**Exercise**
Reproduce every line of the material below word for word, leaving out the pictures.
+ + + + + + +
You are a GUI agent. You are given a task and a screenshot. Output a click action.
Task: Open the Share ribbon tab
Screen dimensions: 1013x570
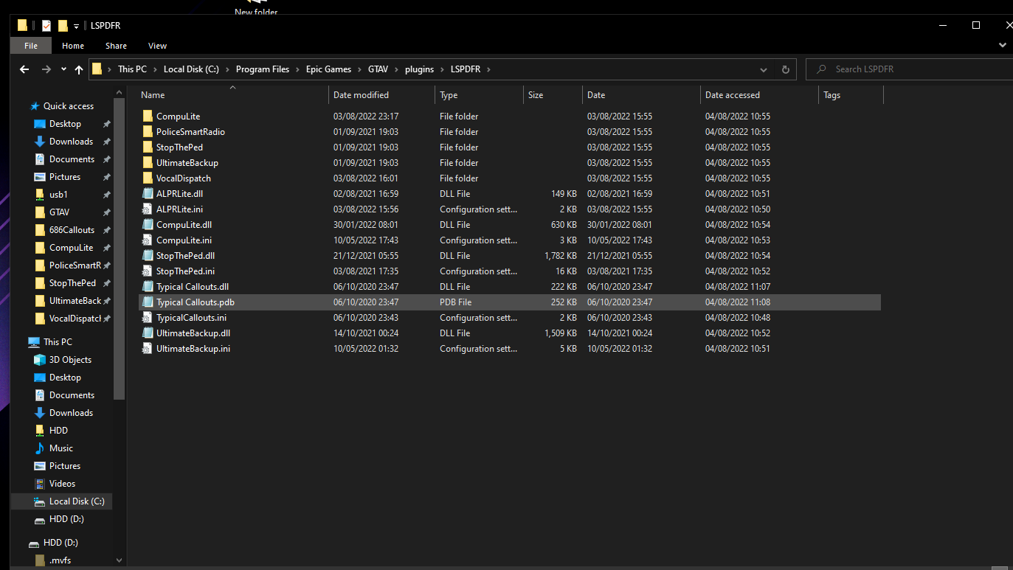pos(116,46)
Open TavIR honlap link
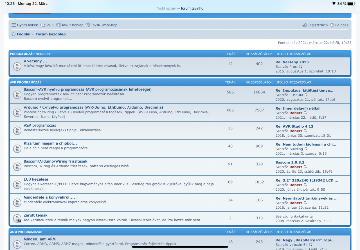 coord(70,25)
+ + + + + + +
**Written solution**
You are a GUI agent. You are given a task and a screenshot. Output a click action.
Task: Open the Share ribbon tab
Screen dimensions: 1013x570
pos(116,46)
Open TavIR honlap link
 coord(70,25)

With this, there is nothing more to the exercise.